• [TASK DIRECTIONS]: Reproduce the following lines without changing anything, but omit the pictures from your answer.

[Dataset records]
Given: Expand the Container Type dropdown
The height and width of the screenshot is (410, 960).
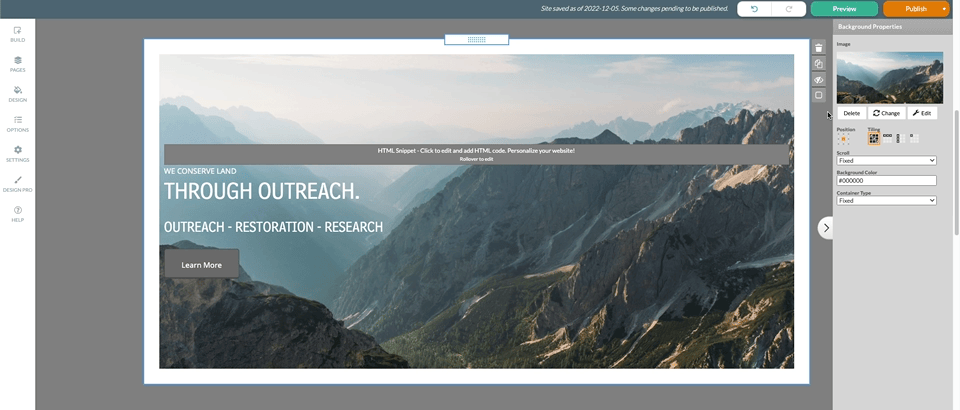Looking at the screenshot, I should [886, 200].
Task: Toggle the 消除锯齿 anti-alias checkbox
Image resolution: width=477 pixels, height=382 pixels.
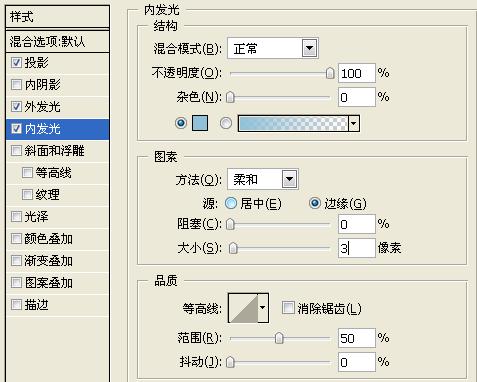Action: tap(288, 308)
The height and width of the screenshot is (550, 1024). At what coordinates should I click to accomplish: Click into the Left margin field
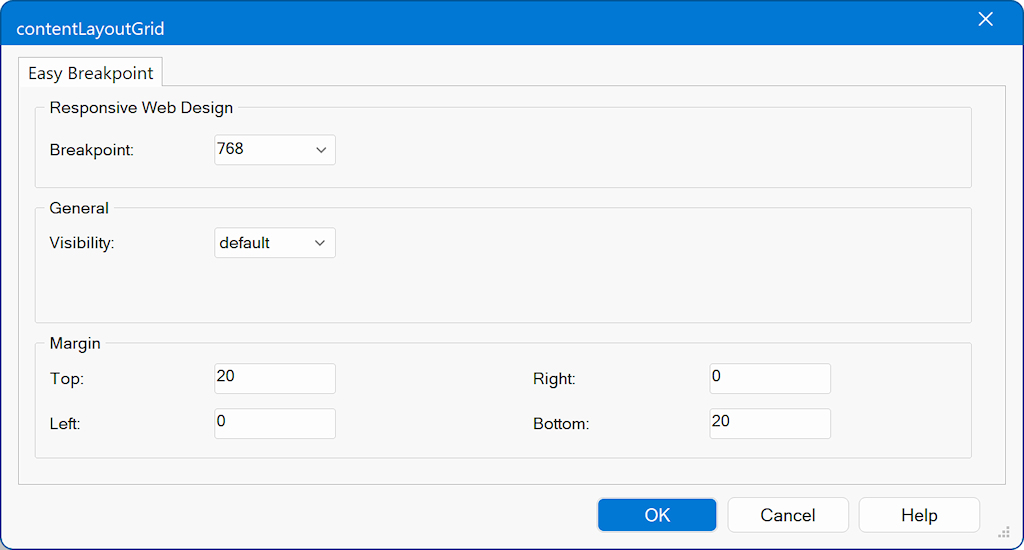[275, 423]
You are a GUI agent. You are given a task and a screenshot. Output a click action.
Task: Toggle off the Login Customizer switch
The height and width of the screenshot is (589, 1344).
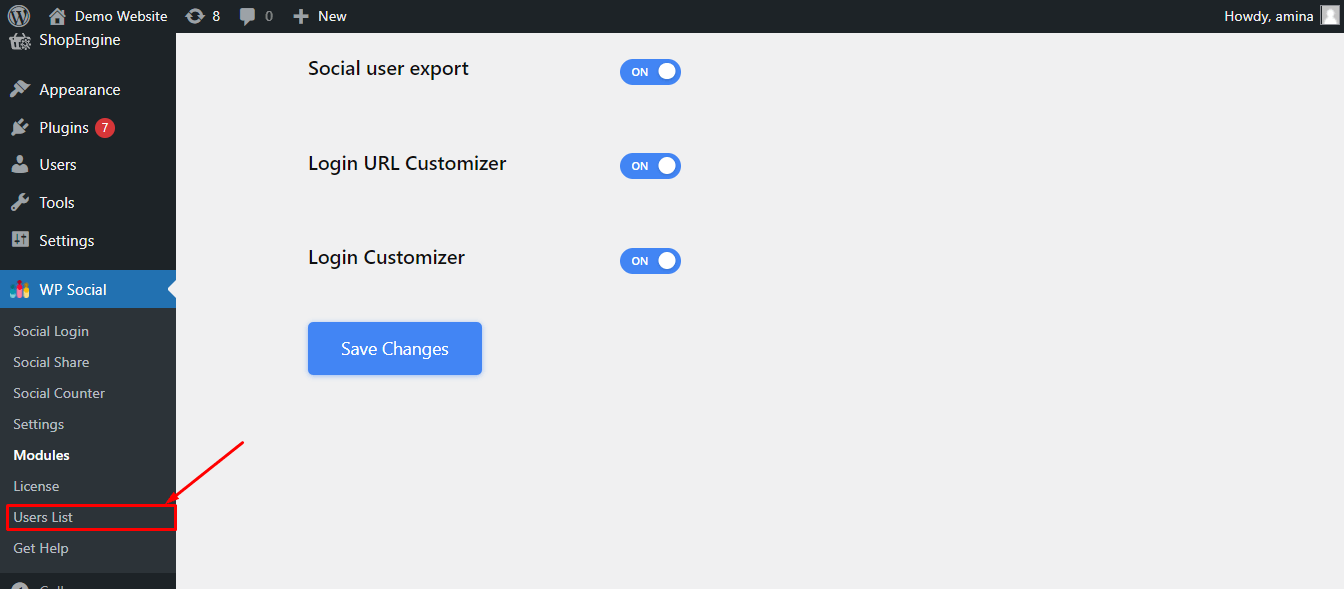coord(650,261)
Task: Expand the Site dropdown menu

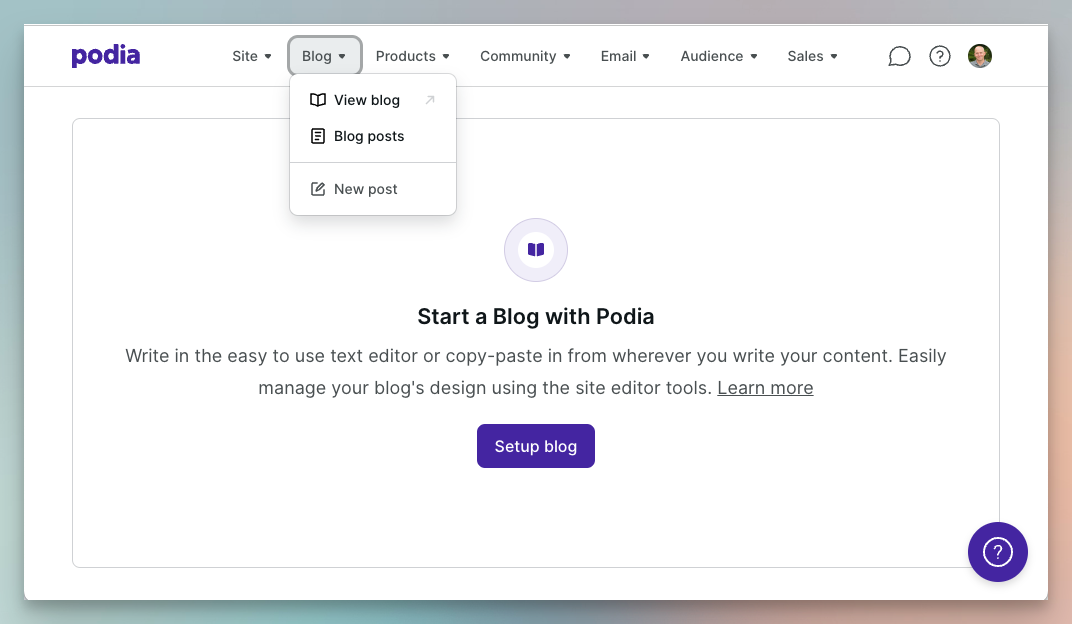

• [EXPECTED ANSWER]:
Given: Expand the Container Type dropdown
The height and width of the screenshot is (410, 960).
Looking at the screenshot, I should [886, 200].
Task: Toggle the 消除锯齿 anti-alias checkbox
Image resolution: width=477 pixels, height=382 pixels.
Action: tap(288, 308)
The height and width of the screenshot is (550, 1024). At what coordinates should I click to accomplish: Click into the Left margin field
[275, 423]
You are a GUI agent. You are given a task and a screenshot. Output a click action.
Task: Toggle off the Login Customizer switch
The height and width of the screenshot is (589, 1344).
coord(650,261)
Task: Expand the Site dropdown menu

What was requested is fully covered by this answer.